Start by writing up a detailed employee handbook and code of conduct. Have a conversation with new reports about how these inevitably jargon-laden documents translate to expectations in human terms. You don't need to use the word "toxic", but talk about assuming good intent, communicating respectfully and clearly with others, and sharing credit and responsibility with teammates.

Create a sense that serious feedback about teammates' behavior given to you, the manager, about teammates' behavior will be taken seriously and kept confidential. Do this by handling the smaller stuff competently.

Give feedback to employees who are creating bad team dynamics early and often.

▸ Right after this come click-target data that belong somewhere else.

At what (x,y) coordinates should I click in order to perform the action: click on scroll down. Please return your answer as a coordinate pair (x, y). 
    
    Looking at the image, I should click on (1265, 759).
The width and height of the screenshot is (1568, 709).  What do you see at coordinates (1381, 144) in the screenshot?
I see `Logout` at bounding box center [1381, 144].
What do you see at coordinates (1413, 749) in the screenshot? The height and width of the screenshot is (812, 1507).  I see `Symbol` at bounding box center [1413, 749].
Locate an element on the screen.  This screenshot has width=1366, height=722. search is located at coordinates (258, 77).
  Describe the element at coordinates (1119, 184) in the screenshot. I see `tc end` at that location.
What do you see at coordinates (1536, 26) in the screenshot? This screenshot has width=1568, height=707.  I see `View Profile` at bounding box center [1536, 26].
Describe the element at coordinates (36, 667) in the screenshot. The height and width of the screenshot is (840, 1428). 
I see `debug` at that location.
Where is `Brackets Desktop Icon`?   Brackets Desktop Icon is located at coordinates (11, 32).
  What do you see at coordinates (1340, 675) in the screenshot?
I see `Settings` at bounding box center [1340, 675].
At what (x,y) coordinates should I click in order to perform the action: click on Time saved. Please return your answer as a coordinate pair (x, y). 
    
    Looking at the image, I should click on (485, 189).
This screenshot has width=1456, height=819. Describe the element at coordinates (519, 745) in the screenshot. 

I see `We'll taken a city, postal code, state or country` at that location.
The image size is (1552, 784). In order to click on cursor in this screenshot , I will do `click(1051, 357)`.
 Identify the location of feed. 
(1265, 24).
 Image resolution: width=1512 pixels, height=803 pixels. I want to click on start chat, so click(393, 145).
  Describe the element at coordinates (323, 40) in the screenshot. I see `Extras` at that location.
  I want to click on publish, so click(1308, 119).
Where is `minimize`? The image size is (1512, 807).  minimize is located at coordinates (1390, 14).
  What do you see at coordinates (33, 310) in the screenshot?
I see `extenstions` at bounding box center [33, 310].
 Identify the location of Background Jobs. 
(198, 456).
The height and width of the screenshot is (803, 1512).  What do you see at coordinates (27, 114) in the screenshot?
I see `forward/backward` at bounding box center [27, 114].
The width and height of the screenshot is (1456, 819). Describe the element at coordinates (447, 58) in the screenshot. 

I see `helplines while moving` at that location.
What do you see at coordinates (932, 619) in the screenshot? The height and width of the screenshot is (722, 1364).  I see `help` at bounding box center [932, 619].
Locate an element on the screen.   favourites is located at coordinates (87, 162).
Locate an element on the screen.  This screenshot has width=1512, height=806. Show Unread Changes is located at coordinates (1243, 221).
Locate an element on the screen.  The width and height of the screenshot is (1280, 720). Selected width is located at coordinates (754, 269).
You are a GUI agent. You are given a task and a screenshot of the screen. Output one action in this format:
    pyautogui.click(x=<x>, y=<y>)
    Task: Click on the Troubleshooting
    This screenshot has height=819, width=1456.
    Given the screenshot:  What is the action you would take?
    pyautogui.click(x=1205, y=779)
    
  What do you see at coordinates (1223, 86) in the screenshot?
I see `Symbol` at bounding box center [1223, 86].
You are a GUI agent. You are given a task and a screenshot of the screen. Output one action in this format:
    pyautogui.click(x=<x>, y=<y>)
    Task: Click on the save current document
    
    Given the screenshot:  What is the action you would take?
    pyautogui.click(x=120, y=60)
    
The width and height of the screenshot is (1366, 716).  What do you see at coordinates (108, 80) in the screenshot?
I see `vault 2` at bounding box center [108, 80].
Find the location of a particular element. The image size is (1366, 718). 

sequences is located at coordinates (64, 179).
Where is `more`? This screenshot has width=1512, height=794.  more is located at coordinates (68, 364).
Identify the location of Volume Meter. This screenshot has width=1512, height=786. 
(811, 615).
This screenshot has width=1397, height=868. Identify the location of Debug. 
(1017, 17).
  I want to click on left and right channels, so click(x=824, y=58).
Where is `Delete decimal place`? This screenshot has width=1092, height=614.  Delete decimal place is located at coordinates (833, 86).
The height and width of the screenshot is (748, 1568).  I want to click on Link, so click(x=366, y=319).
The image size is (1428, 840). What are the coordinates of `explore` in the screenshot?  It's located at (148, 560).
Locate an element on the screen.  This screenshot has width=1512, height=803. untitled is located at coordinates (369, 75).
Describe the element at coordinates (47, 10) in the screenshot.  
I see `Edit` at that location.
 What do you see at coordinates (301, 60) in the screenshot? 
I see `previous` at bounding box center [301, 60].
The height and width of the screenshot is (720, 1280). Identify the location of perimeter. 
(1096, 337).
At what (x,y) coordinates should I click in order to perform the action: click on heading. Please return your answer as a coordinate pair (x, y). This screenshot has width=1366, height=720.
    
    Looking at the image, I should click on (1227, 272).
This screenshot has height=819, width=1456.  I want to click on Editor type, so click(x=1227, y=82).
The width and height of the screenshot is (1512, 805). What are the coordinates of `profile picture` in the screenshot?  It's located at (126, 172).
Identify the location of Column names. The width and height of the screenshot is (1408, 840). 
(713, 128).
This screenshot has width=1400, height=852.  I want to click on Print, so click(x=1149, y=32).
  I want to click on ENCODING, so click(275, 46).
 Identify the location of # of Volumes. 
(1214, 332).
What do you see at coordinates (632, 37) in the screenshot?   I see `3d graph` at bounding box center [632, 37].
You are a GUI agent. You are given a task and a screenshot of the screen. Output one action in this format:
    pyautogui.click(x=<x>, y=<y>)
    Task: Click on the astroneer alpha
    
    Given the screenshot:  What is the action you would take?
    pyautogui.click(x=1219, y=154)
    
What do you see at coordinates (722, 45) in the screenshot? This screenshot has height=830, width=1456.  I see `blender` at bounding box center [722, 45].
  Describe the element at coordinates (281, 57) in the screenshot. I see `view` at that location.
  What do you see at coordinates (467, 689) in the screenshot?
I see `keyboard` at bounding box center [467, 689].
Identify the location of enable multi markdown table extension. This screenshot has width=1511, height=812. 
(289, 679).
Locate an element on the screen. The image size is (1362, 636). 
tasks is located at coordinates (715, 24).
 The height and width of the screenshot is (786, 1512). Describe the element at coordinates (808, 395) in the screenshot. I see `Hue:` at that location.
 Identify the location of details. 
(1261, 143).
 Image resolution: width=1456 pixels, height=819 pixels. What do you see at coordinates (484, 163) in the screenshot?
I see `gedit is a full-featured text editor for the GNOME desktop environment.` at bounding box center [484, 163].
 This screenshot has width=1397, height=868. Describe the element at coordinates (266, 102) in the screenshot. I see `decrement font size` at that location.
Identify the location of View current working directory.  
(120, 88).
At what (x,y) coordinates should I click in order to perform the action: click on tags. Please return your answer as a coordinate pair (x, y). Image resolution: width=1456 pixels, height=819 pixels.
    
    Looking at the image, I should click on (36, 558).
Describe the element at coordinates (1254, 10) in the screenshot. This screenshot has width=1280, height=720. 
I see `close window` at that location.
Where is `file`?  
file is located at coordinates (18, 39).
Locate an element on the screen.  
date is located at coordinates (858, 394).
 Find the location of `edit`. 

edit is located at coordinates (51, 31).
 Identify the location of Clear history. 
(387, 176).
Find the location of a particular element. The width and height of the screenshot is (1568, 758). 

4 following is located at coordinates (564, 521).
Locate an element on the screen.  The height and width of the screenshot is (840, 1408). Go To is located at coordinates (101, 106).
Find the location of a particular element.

Allow them opportunities to reflect and improve. Emphasize if necessary that their behavior is not just problematic at an interpersonal level, but it's (presumably) disrupting the company at a business level as well.

Work with HR to keep a paper trail and document conversations so that when the time comes to fire an employee who is irredeemably "toxic", there is a rich timeline of unpleasant behavior, feedback and warnings, and a failure to sufficiently improve over time. Ideally only someone with their head all the way up their ass wouldn't see how the patterns of behavior relate to documented expectations and to termination, but unfortunately that's who you're dealing with.

I suppose all of this only works to immunize against "toxicity" in a work environment that isn't already toxic.




I think these are very good ideas, actually I don't recall to have seen an employee handbook that states expectations explicitly, even while working for very big firms. Well, at IBM they probably have something like that, I may be wrong about that.